Nerja’s main beach, Playa Burriana, is undeniably beautiful and for that reason it is one of the busiest stretches of sand on the Costa del Sol. But due to the underdog status of Almuñécar, the latter town’s principal beach – Playa Costal Tropical – offers much more space. Whereas you’ll often be jammed in beach-towel-to-beach-towel on Burriana (especially when the predominantly British tourists take over in the summer), you can really spread out on Almuñecar’s beach, where some wonderful bathing can be enjoyed in the clear blue water. The rocky outcrops that surround Playa Costa Tropical are also great for snorkelling, and the sand backs on to a promenade lined with lively chiringuitos.
Nerja is not lacking in seafront bars and restaurants, a few of which serve some of the best seafood on the south coast. Many of its chiringuitos, though, are plastered with menus entirely in English, which is always a bad sign. Almuñecar, on the other hand, offers two buzzing promenades – the Paseo del Alitillo and the Paseo de la Calatilla – packed with chiringuitos catering for every taste. Some wouldn’t be out of place on Marbella’s blingtastic Nikki Beach (white leather sofas etc), while others have a rustic, hippy style (wicker awnings and sand-covered floors). Yet given Almuñecar’s relative obscurity with foreign tourists and its popularity among Spaniards (especially those from Granada), you’re unlikely to hear much English spoken in most of them.
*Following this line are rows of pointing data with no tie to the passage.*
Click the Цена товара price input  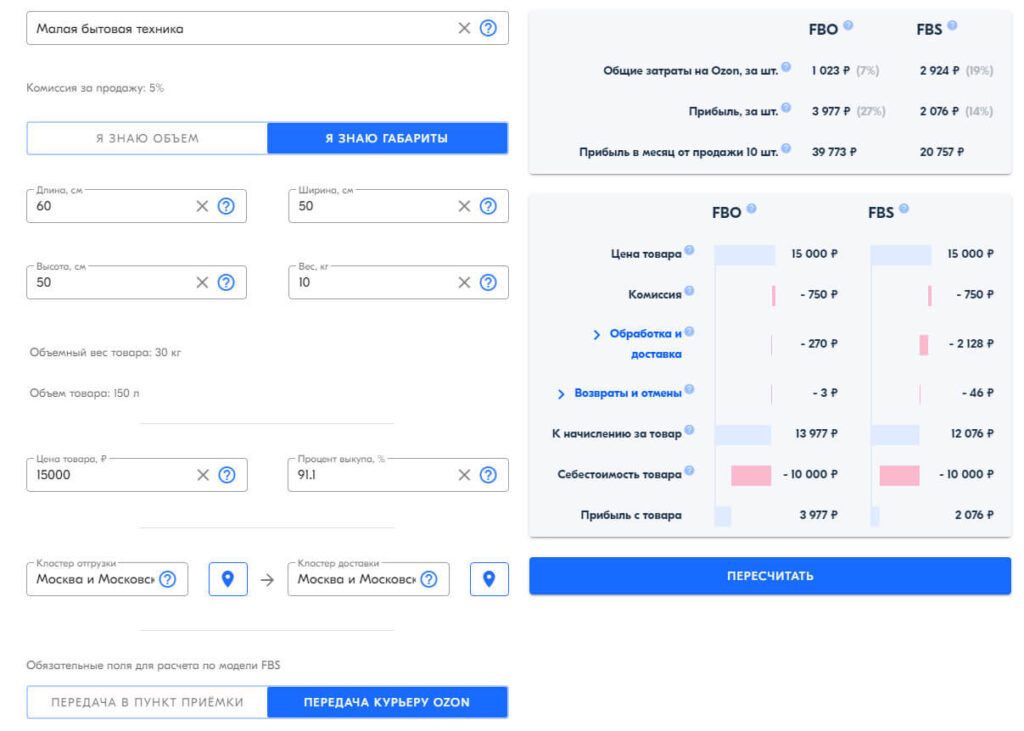coord(110,475)
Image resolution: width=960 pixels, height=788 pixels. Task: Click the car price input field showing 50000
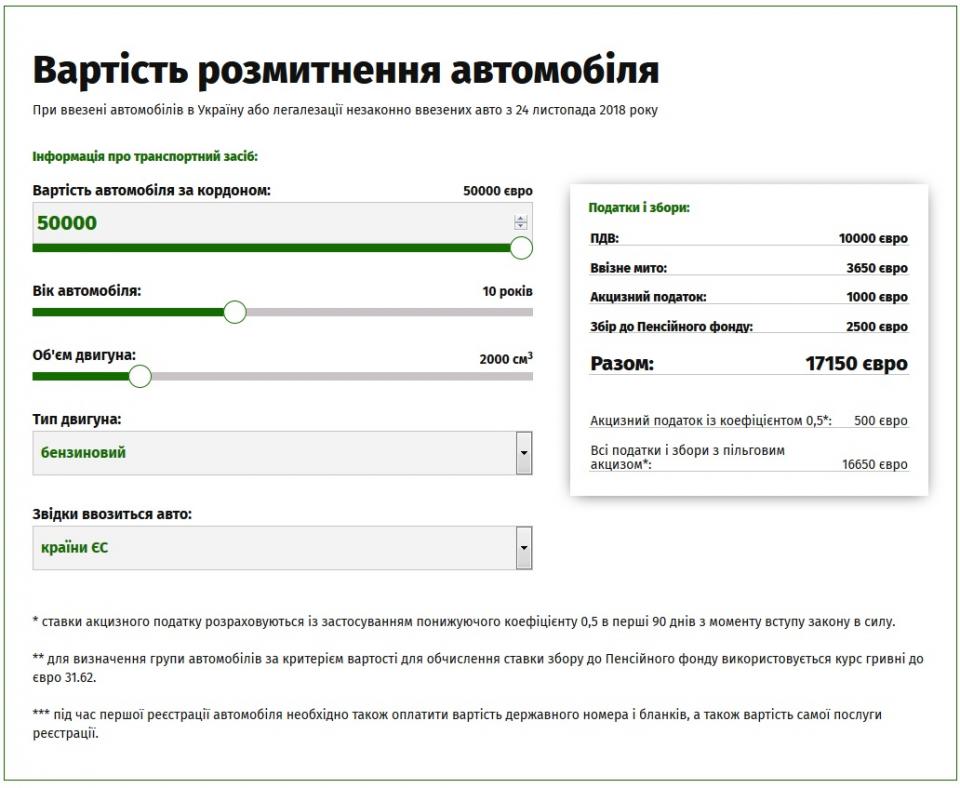tap(270, 223)
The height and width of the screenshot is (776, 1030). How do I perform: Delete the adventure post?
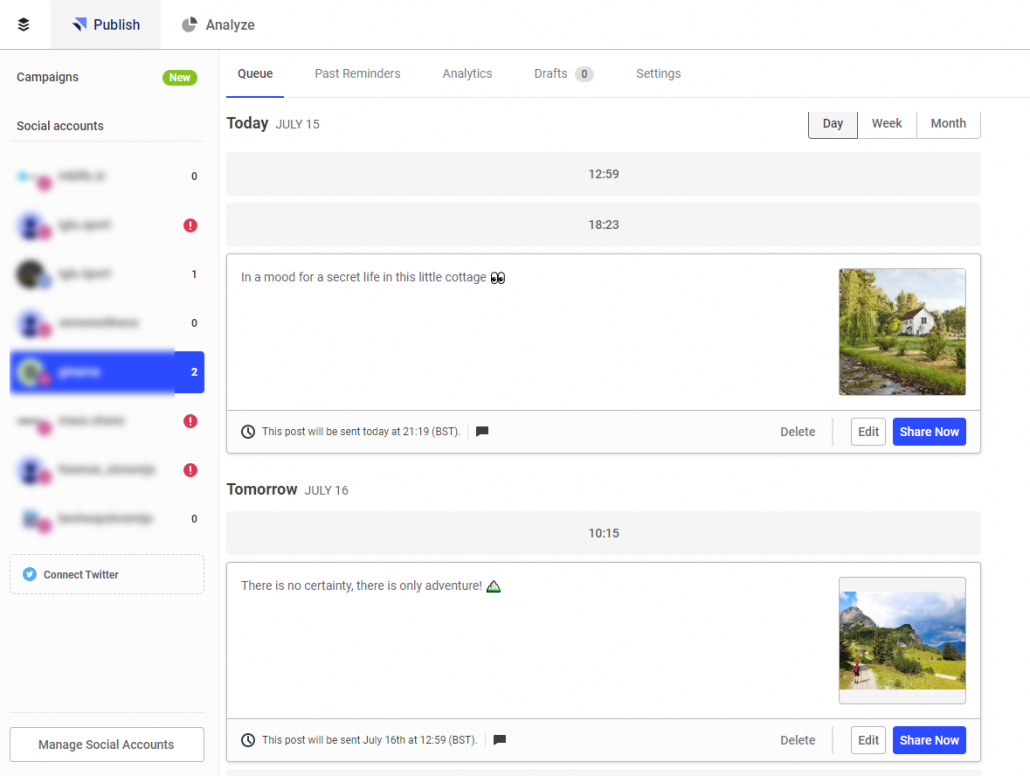tap(797, 740)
Until about the late 1950s, when Spain opened its doors to the world’s tourists, the principal trade of both Nerja and Almuñécar was fishing. And whilst Almuñécar’s seafront is much changed since then, the old town has lost none of its charm. An enchanting quarter of steep lanes and whitewashed houses not unlike Granada’s Albaicin, it extends up the hillside above Playa Costa Tropical and is divided up into sections called ‘manzanas’ – apples. Locals sit outside their houses gossiping and subject visitors to friendly scrutiny as they walk past – foreigners are still a much rarer sight here than in tourist-filled Nerja. And awaiting you at the top of this lovely barrio are some stunning views out over the rocky coastline and the bright blue bay beyond.
Almuñécar is quietly proud of its literary heritage, which stretches back to the outbreak of Spain’s Civil War in the summer of 1936. At that time, the English writer and Hispanophile Laurie Lee (1914-1997) was living in the then-quaint little fishing village, from which he had to flee back to England when the conflict began. Lee immortalised Almuñécar – in his distinctive, highly-romantic style – as ‘Castillo of the Sugar Canes’ in 1955’s ‘A Rose For Winter’, which is a must-read for anyone who loves Andalusia. On the Paseo del Altillo stands a monument to the writer that was unveiled in 1988; when he saw a photo of it, Lee apparently joked that it would be ‘indelicate’ to say what it looks like.
Unlike many towns on the south coast of Spain (including Nerja), Almuñécar is not defined by beach-related activities and has a rich history to explore too. Its principal historical attraction is the San Miguel castle, which sits proudly at the top of the old town commanding magnificent panoramic views. The castle dates from Almuñécar’s Moorish period (755-1489) and from 1830 was used as a cemetery until restoration work began in 1986. It is now one of the most impressively restored Moorish fortresses in Andalusia, with particularly notable outer walls. Castillo San Miguel is also home to a small but fascinating archaeological museum, in which you can view artifacts dating from the town’s Moorish and Christian epochs.
Castillo de San Miguel, Almuñécar, Spain +34 958 83 86 23
Partly because it is a popular beach destination for Spaniards – especially those from Granada, just a one hour drive away – Almuñécar feels much more authentic than a lot of other towns on Spain’s south coast. It manages to be welcoming to foreign visitors without being defined by their presence – a tricky balancing act that Nerja has not pulled off quite so well. When combined with a slightly alternative feel, this authenticity gives Almuñécar an ambience all of its own, one that you don’t come across in many other coastal towns in Andalusia. A day here affords you a feeling of discovering somewhere new, somewhere a little too obscure for other tourists – a feeling which every true traveller embraces.
Nerja might have its famous caves, but Almuñécar boasts one of the best miradors (viewpoints) on the south coast – a towering outcrop of rock called the Peñón del Santo. The views of the beaches, the distinctively rocky coastline of Granada and the sea stretching out to Africa beneath you are quite spectacular and well worth the 200-odd steps to the top. Visitors fasten padlocks onto the iron bars surrounding the mirador, whilst others mark their visits by engraving their names on the giant rock on Santo’s northern tip. The cross perched on top of this rock celebrates the Christian recapture of Almuñécar from the Moors in 1489.